### Activity
Could you restate the entries below word for word and leave the images out?
----- Provided material -----
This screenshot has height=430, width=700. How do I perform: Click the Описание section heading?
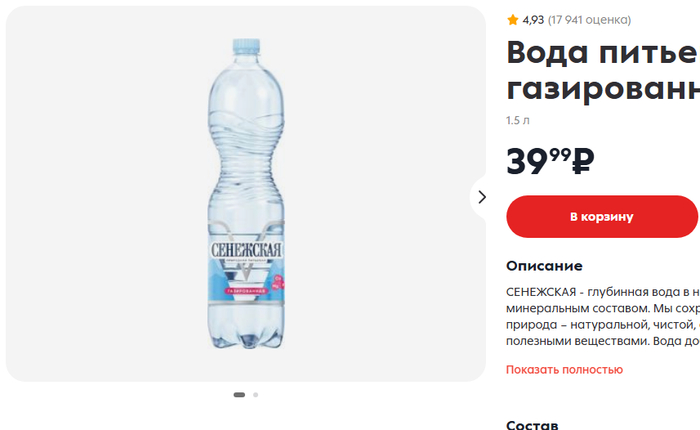[x=544, y=266]
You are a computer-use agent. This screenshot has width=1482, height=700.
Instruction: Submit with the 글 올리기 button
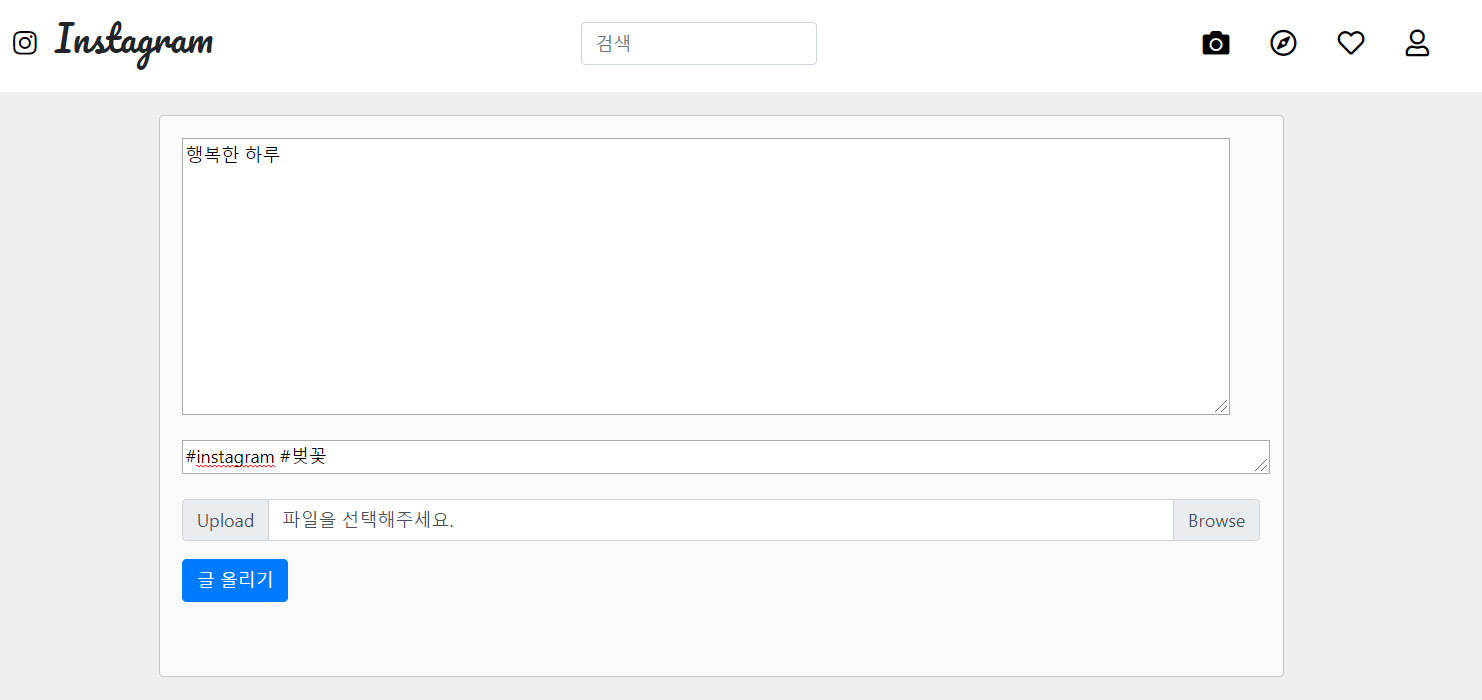click(235, 580)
-----
### Worked solution
This screenshot has height=430, width=700. How do I perform: Click the Описание section heading?
[x=544, y=266]
You are a computer-use agent. This screenshot has width=1482, height=700.
Instruction: Submit with the 글 올리기 button
click(235, 580)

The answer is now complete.